But is Dodd right? Does the current legislation have anything to do with the allegations that Goldman lied about the contents of a collateralized debt obligation (CDO) to sell investors a product that was designed to fail to enrich another client? Financial regulation probably won't overhaul fraud law, or outlaw German gullibility. But Douglas Elliott of the Brookings Institution said financial reform would have "absolutely" lowered the probability of Goldman's alleged fraud for three reasons:
1. Reform would require "skin in the game"
Reform would require financial institutions that package and sell mortgage-backed securities (MBS) to keep at least 5% of the risk of that security. This is known as having "skin in the game." The idea is that if I'm an investment bank packaging mortgages to create an MBS, I'll have a greater incentive to monitor the quality of that instrument if its disintegration hurts my bottom line.
But here's the catch. Goldman wasn't making a regular MBS. It was packaging collateral to make a CDO. "Skin in the game," Elliott says, would affect the original mortgage loans that were packaged into MBS instruments, and it's not clear that Goldman would need to have a position on the CDO they sold to German investors. But the basic story is that reform should make it harder for banks to design securities they suspect to be weak, or even wish to bet against.
2. Reform would boost transparency
Reform would have required the CDO to have higher information requirements for investors. It would have been easier for the investors to see that Goldman's CDO wasn't such a great pool of mortgages, Elliott says. "You cannot eliminate bad investment decisions, and you cannot eliminate fraud," he continued. "But you can reduce the probability. We want to reduce the probability of fraud. There will be people who are stupid or unlucky. But the opacity of these instruments cried out for somebody to commit fraud."
3. Reform would make rating agencies more afraid
The CDO that Goldman helped design received the highest rating of AAA from rating agencies, even though it might have been designed to fail. We can't force the rating agencies to be smarter, but we can scare them into being more careful. Reform might give rating agencies higher legal liability, in which case hosed investors who've lost billions on bad AAA-rated bets might have recourse to sue a ratings agency for gross negligence. "It's pretty clear that some of that was due the rating agencies not doing their job," Elliott says. Presumably, higher legal liability might encourage them to be more conservative.
Update: Bob Litan from Brookings adds his own three cents, and clarifies some of my language in Point 3 above.
1. On existing law
"First they [the SEC] already have existing law they're already suing under -- some anti-fraud provision. So I'm not sure why you need any additional legislation, or what would make this less likely," he said.
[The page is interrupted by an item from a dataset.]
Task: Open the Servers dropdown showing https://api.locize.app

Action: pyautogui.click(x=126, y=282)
2. On his colleague's first two suggestions: skin-in-the-game and transparency
Litan largely agreed that both skin-in-the-game laws and transparency provisions might lower, but not eliminate, the probability of something like Goldman's accused fraud. But he added that "the argument about exchanges and clearinghouses for derivatives making this less likely is a sidebar point" because Goldman's Abacus CDO was not a derivative and probably wouldn't go through a clearinghouse.
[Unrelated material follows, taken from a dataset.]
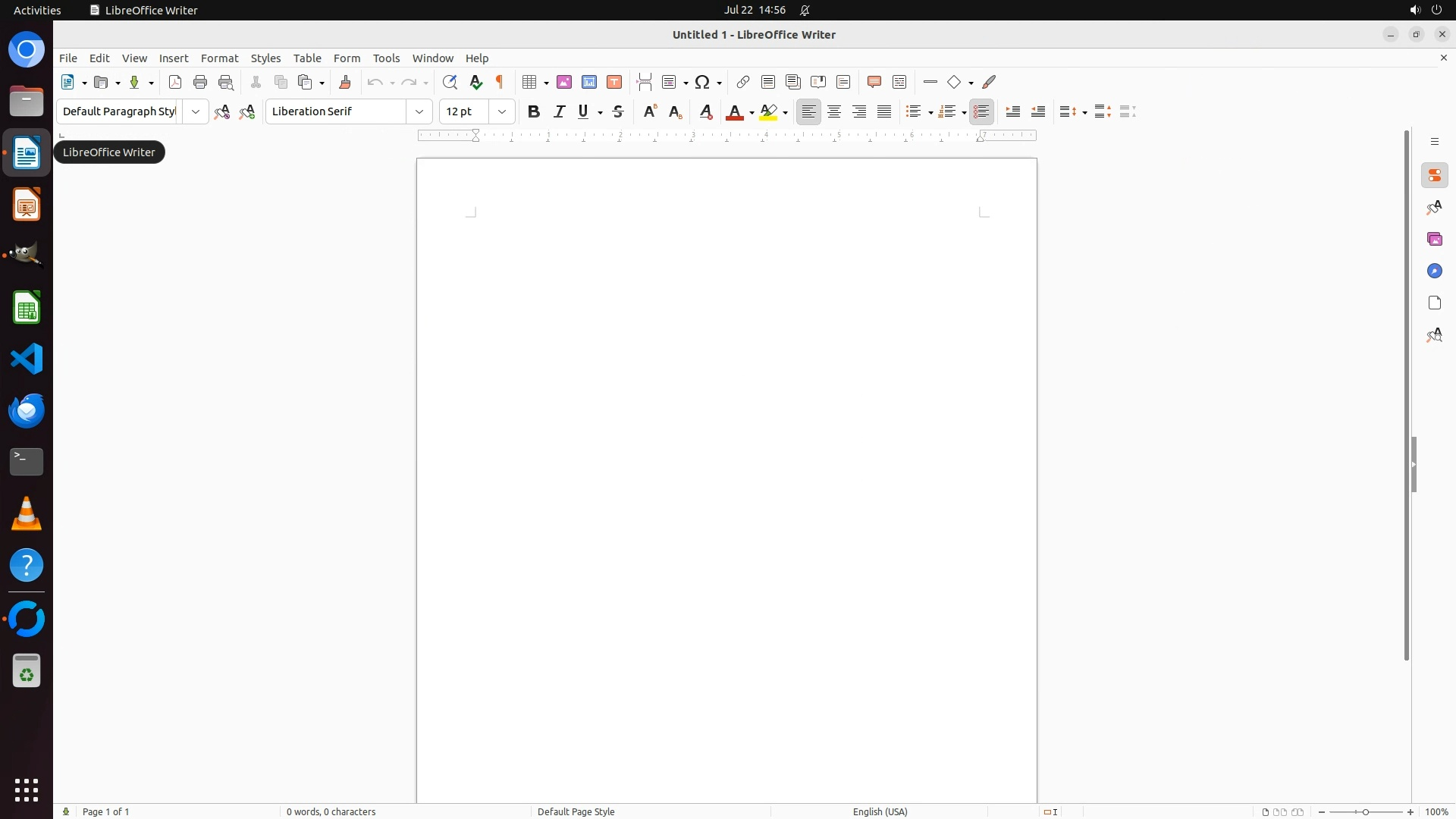Viewport: 1456px width, 819px height.
Task: Click the Insert Comment icon
Action: click(x=874, y=82)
3. On scared ratings agencies
"I'm not so sure it makes it easier to sue the ratings agencies," Litan said. If there are provisions in the final bill that increase increase the regulatory oversight of the ratings agencies, that would conceivably make them nervous about signing off on junk. "But this is a big legal constitutional issue. The reason the agencies haven't been sued up to now is they have legal precedent based in the First Amendment."